Similarly for the secondary circuit:

$$\tag{13.10.4}0=j\omega MI_1+j\omega L_2I_2+RI_2.$$

These are two simultaneous equations for the currents, and we can (with a small effort) solve them for $I_1$ and $I_2$:

$$\label{13.10.5}\tag{13.10.5}\left [ \dfrac{RL_1}{M}+j\left (\dfrac{\omega L_1L_2}{M}-\omega M \right )\right ]I_1=\left (\dfrac{L_2}{M}-j\dfrac{R}{\omega M}\right )V$$

and

$$\tag{13.10.6}\left [R+j\left ( \omega L_2-\dfrac{\omega M^2}{L_1}\right ) \right ]I_2=-\dfrac{MV}{L_1}.$$

This would be easier to understand if we were to do the necessary algebra to write these in the forms $I_1=(a+jb)V\text{ and }I_2=(c+jd)V$. We could then easily see the phase relationships between the current and $V$ as well as the peak values of the currents.

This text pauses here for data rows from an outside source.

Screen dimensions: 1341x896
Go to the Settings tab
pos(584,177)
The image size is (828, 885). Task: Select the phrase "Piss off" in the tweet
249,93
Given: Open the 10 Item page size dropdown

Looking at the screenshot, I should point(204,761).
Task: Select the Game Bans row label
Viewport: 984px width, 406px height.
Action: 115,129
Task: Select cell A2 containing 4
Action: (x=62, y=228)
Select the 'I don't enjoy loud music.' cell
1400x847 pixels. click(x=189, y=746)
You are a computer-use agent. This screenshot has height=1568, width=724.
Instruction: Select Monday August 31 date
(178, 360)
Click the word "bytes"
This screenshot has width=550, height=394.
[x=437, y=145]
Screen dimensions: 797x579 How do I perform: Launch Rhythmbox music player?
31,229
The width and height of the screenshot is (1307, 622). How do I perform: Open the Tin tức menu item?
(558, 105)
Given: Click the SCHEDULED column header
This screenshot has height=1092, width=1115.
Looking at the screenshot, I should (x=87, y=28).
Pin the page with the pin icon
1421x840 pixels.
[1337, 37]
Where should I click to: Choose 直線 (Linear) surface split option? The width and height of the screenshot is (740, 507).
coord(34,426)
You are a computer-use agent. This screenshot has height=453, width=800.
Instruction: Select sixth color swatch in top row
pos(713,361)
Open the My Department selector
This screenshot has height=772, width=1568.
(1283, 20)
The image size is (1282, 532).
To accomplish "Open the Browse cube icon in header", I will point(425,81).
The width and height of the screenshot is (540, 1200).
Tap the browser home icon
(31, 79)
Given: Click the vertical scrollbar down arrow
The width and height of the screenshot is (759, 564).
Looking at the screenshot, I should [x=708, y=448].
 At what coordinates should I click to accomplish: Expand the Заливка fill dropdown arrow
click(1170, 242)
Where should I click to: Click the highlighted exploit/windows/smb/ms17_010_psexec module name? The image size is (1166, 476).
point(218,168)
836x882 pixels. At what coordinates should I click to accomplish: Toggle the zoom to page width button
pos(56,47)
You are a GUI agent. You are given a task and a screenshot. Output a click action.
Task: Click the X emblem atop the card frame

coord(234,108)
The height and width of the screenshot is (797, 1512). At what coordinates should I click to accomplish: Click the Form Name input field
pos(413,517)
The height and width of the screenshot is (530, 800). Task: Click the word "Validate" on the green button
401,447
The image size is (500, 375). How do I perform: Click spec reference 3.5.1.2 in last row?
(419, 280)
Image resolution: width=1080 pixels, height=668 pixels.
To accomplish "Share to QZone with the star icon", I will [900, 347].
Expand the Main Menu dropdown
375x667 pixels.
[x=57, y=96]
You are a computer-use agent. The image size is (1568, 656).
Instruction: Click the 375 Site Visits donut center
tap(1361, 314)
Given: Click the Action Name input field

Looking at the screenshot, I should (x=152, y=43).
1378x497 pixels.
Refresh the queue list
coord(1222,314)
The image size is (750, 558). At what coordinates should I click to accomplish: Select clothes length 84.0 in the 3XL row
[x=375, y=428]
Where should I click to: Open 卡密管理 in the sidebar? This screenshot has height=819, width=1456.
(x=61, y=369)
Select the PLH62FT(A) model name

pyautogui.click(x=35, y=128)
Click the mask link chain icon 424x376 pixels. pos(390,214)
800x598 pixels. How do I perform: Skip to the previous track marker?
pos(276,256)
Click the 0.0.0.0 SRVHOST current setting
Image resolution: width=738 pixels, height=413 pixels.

There is no reason why we should not try this, but I am going to be a bit lazy before I do it, and I am going to assume that we have a well designed transformer in which the secondary coil is really tightly wound around the primary, and $M=\sqrt{L_1L_2}$ If you wish, you may carry on with a less efficient transformer, with $M=k\sqrt{L_1L_2}$ where $k$ is a coupling coefficient less than 1, but I'm going to stick with $M=\sqrt{L_1L_2}$. In that case, Equations $\ref{13.10.5}$ and 6 eventually take the forms

$$\tag{13.10.7}I_1=\left ( \dfrac{L_2}{L_1R}-j\dfrac{1}{L_1\omega}\right ) V = \left ( \dfrac{N_2^2}{N_1^2R}-j\dfrac{1}{L_1\omega}\right )V$$

and

$$\label{13.10.8}\tag{13.10.8}I_2=-\dfrac{1}{R}\sqrt{\dfrac{L_2}{L_1}}V=-\dfrac{N_2}{N_1R}V.$$

These equations will tell us, on examination, the magnitudes of the currents, and their phases relative to $V$.

Now look at the circuit shown in Figure $\text{XIII.13}$.

Figure $\text{XIII.13}$

In Figure $\text{XIII.13}$ we have a resistance $R(N_1/N_2)^2$ in parallel with an inductance $L_1$. The admittances of these two elements are, respectively, $(N_2/N_1)^2/R$ and $-j/(L_1\omega)$, so the total admittance is $\dfrac{N_2^2}{N_1^2R}-j\dfrac{1}{L_1\omega}$. Thus, as far as the relationship between current and voltage is concerned, the primary circuit of the transformer is precisely equivalent to the circuit drawn in Figure $\text{XIII.13}$. To see the relationship between $I_1$ and $V$, we need look no further than Figure $\text{XIII.13}$.

Likewise, Equation $\ref{13.10.8}$ shows us that the relationship between $I_2$ and $V$ is exactly as if we had an AC generator of EMF $N_2V/N_1$ connected across $R$, as in Figure $\text{XIII.14}$.

Figure $\text{XIII.14}$

Note that, if the secondary is short-circuited (i.e. if $R = 0$ and if the resistance of the secondary coil is literally zero) both the primary and secondary current become infinite. If the secondary circuit is left open (i.e. $R = \infty$), the secondary current is zero (as expected), and the primary current, also as expected, is not zero but is $-jV/(L_1\omega)$; That is to say, the current is of magnitude $V/(L_1\omega)$ and it lags behind the voltage by 90^o, just as if the secondary circuit were not there.